Americans generated nearly 35 million tons of food waste in 2010, according to the EPA, 97 percent of which went into landfills. By contrast, more than 60 percent of the nation’s yard trim — which makes up a similar portion of the U.S. waste stream — got recycled.
Putting grass cuttings and leaves out on the curb, of course, is more palatable than depositing rotting fruit, crushed eggshells and vegetable peelings. And compost collectors have a limited number of places to deposit their hauls, especially in dense urban areas with expensive real estate.
Many communities in the areas have contracts with waste incineration sites, making it harder to develop organic recycling sites.
“The interest is growing, but there’s not enough places to take it and put it,” said Brenda Platt, who promotes composting for the D.C.-based Institute for Local Self-Reliance.
Jack Jacobs, director of distribution of Safeway’s eastern division, said he prefers not to ship it so far away. But it still makes “good business sense” for the company, he said. Safeway pursued composting “because of our environmental sensibility. We knew it was the right thing to do.”
In the past, major trash industry operators such as Waste Management have sometimes fought government requirements to divert waste because they operate landfills, and they get paid according to how much trash they put there. But these same firmsare now investing in organic recycling, in part because of customer demand. Waste Management — the nation’s largest waste hauler, disposal and recycling company — operates 36 organic processing facilities across the country and has invested in companies such as Waltham, Mass.-based Harvest Power, which takes solid waste from municipalities in the United States and Canada and converts it into high-quality soils or energy.
“We certainly believe it’s becoming mainstream, and in some parts of the country, it’s been mainstream for a while,” said Waste Management’s director of organic recycling, Eric Myers, whose firm just opened a state-of-the-art composting facility in Orlando.
Still, Myers said it is too soon to jettison traditional waste disposal altogether.
“Why not ban food waste? Why not ban landfills?” he asked. “Well, it’s not sustainable.”
Government officials overseeing the most successful programs in the country, however, say public policy has played a critical role in boosting organic recycling rates.
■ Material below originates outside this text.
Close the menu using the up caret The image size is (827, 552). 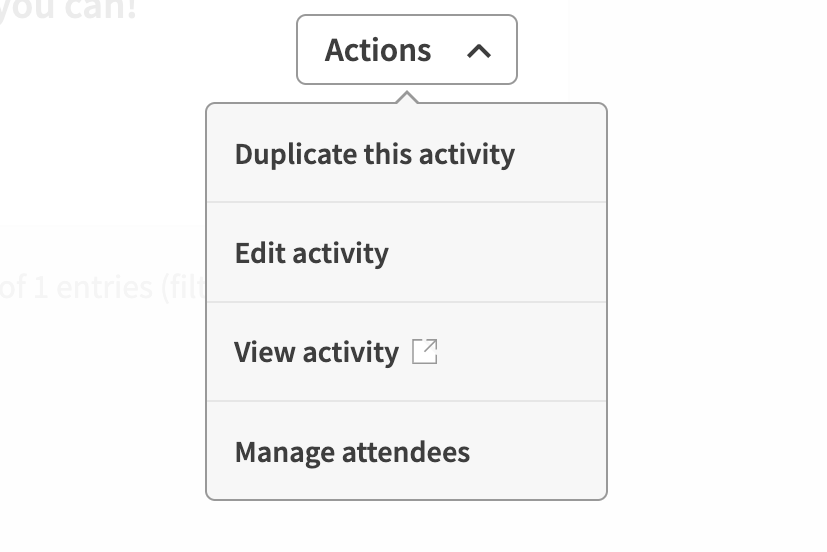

Back in 1989, California passed a law to divert half of its waste from landfills by 2000. San Francisco has taken it further by diverting 75 percent of its trash by 2010, and now aims to achieve zero-waste by 2020.
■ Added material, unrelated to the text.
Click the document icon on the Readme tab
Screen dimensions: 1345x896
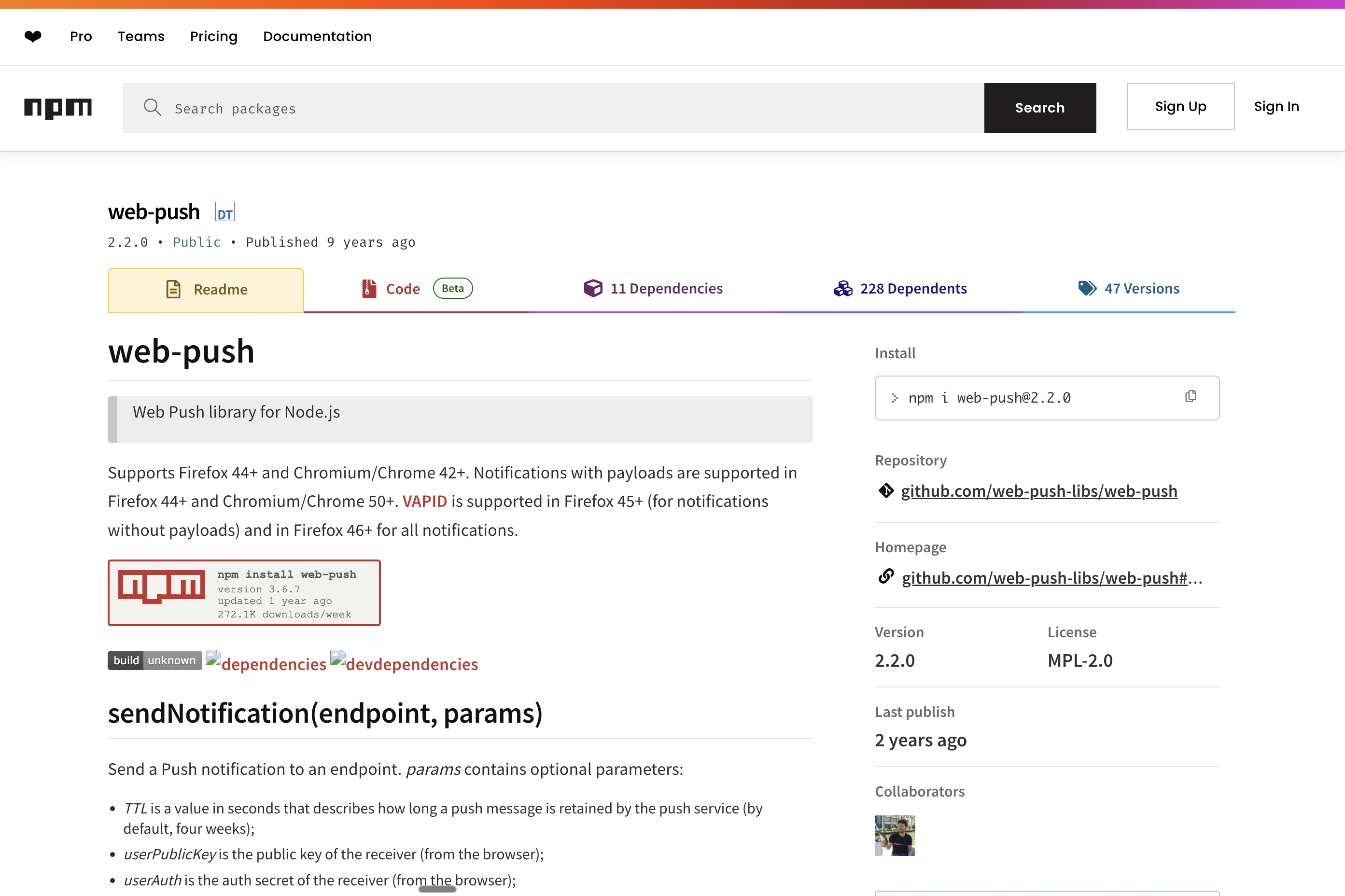173,289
San Francisco’s commercial zero-waste coordinator Jack Macy said the fact that the city charges residents and business based on how much trash they generate, known as “pay as you throw,” has helped boost recycling rates.
“We’ve demonstrated in California, and in other places along the West Coast, when we have a low cost of disposal, good public policy makes a huge difference,” Macy said.
Portland, Ore., by contrast, opted in October 2011 to change its garbage collection program so haulers now take away green waste — including food scraps — once a week, but pick up other trash only once every two weeks. In a single year, the city cut its residential trash load by 40 percent.
Not all politicians have embraced this trend: Democrats introduced composting to the House cafeteria in 2007 after winning the majority, only to see House Speaker John A. Boehner (R-Ohio) jettison the policy in 2011 once Republicans regained control of the chamber.
“The good news is that battle doesn’t tell us where the country stands, it tells us where the Republicans are as an ideological mind-set,” said Rep. Earl Blumenauer (D-Ore.).
In some ways composting is a “reactionary” concept rather than “a new idea,” said Jonathan Bloom, author of the book “American Wasteland.” Bloom grew up in Massachusetts, where many residents used to deposit their food scraps in a pail encased in a cement sleeve outside the back door until the early 1970s. They called it “garbage,” and pig farmers picked it up to use as slop.
Sumner Martinson, director of the Massachusetts Department of Environmental Protection’s composting program, remembers putting those scraps outside his parents’ home as a child. Now, he spends his time explaining to state residents why it’s worth composting again.
“It will happen, but it will take a whole lot of education,” he said.